La maison est tellement grande que quasiment chacun dispose de sa chambre. Il y a même une cave qui servait autrefois à l'affinage du saint-nectaire, un four à pain en pierre, une étable anciennement destinée aux animaux. Vous l'avez bien compris, nous sommes dans l'ancienne ferme des grands-parents de Fabienne.

Au menu du repas de ce soir : soupe de légumes, penne all'arrabiata agrémentées de morceaux de saucisses, fromage, fruits au sirop... Un vrai festin ! Et comme un festin s'accompagne d'un bon breuvage et que nous sommes de vrais sportifs, nous avons raisonnablement descendu trois bouteilles de vin...

Dimanche matin, nous prenons le petit déjeuner classique, sauf Brigitte qui opte pour des pâtes (miam !), et nous repartons vers 9 h 30 sous un beau soleil. C'est enfin l'été !

Nous passons à travers les champs clôturés, ce qui implique d'ouvrir les barrières électrifiées et c'est le début d'un festival de "Aie !". Un pour moi et trois pour Didier, notre guide du jour, qui a finalement dû remettre les fils de fer à l'aide de la pince isolante de Raoul.

La suite est un long fleuve tranquille avec des conditions météo parfaites pour admirer le puy de Sancy sous différents angles. 

Un peu avant la pause déjeuner de 13 h, nous affrontons un passage technique : roulage hors chemin sur des mottes de tourbes, ce qui n'impressionne nullement Claire...
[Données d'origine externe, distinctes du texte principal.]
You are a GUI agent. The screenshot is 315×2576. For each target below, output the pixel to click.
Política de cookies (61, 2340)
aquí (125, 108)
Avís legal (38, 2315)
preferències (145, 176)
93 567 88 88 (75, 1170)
L'après-midi, nous faisons une halte à la chapelle Notre-Dame de Vassivière, qui la veille a été le point d'arrivée d'une procession ayant lieu chaque année et pendant laquelle les pèlerins transportent une vierge noire. (2)

Aujourd'hui, nous croisons beaucoup plus de marcheurs qu’hier, passons le long du lac Pavin, traversons Besse, roulons sur une très belle partie du GR 30.

En milieu d'après-midi, nous nous égarons un peu, mais grâce au GPS de Claire, nous retrouvons la piste.

La fin du circuit est couronnée d'une magnifique descente de plusieurs kilomètres à travers les bois en direction du lac Chambon.

A noter qu'il n'y a eu aucune crevaison sur ces deux jours de VTT !

Pour fêter la fin du week-end dignement, tels de grands sportifs que nous sommes, nous terminons par une bonne bière...

Notes de la Rédaction :

(1)    Voir http://www.capguery.com/

(2)    Voir https://fr.wikipedia.org/wiki/Chapelle_Notre-Dame_de_Vassivi%C3%A8re

La statue de Notre-Dame de Vassivière est une vierge noire. Elle est installée l'hiver dans l'église Saint-André de Besse. Le 2 juillet (jour de la fête de la Visitation), elle est remontée à la chapelle de Vassivière : c'est la "Montée".